To do: An exact copy is all that is wanted: the lines from the one with "You are a GUI" through the end of the listing below, both included, minus any pictures.

==== Dataset extract

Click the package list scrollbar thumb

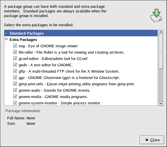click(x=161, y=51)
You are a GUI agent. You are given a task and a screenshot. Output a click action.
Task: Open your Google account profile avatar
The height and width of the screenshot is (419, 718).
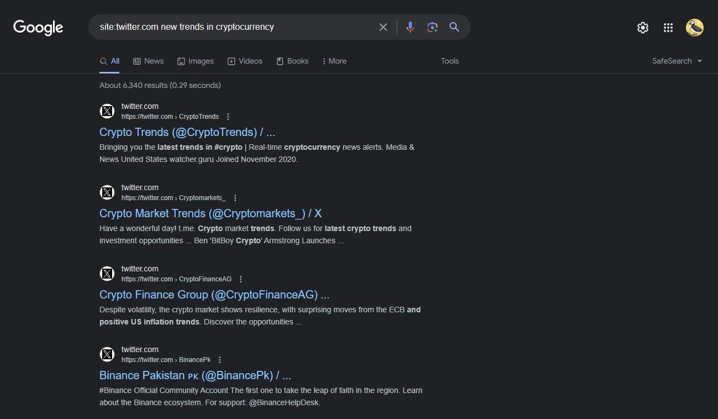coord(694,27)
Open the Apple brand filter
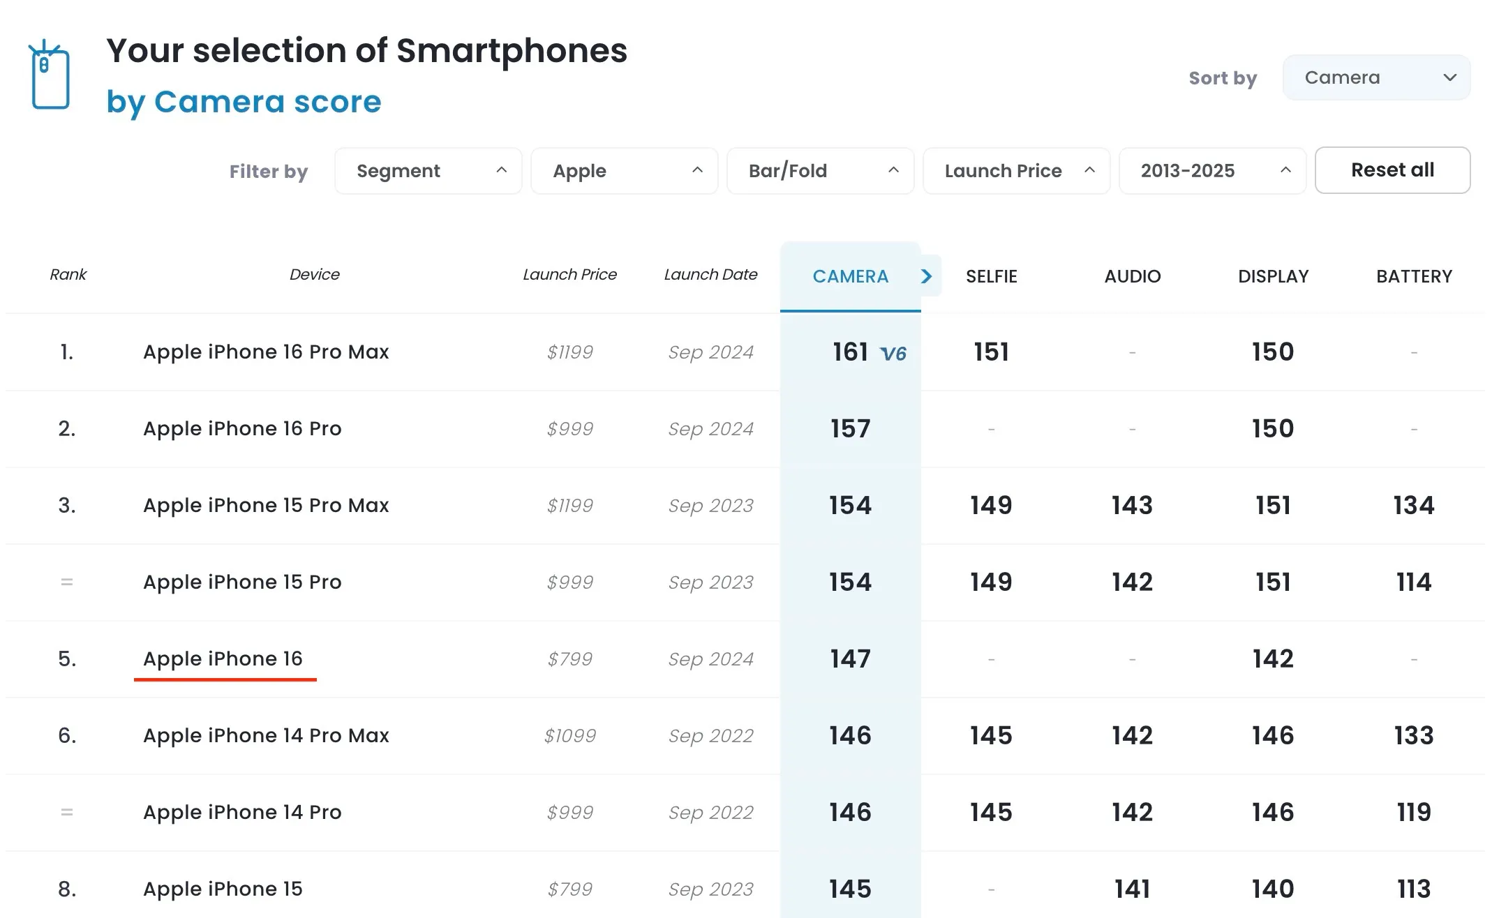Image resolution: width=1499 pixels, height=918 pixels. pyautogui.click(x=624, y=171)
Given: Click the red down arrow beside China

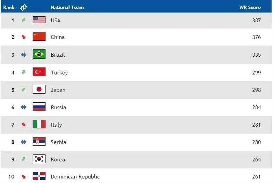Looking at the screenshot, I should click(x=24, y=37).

========

Answer area:
You are a GUI agent. You are given a task and a screenshot. Output a click action.
Task: Open your Google account profile avatar
The height and width of the screenshot is (419, 718).
coord(694,27)
Open the Apple brand filter
Image resolution: width=1499 pixels, height=918 pixels. pyautogui.click(x=624, y=171)
Given: Click the red down arrow beside China

Looking at the screenshot, I should click(x=24, y=37).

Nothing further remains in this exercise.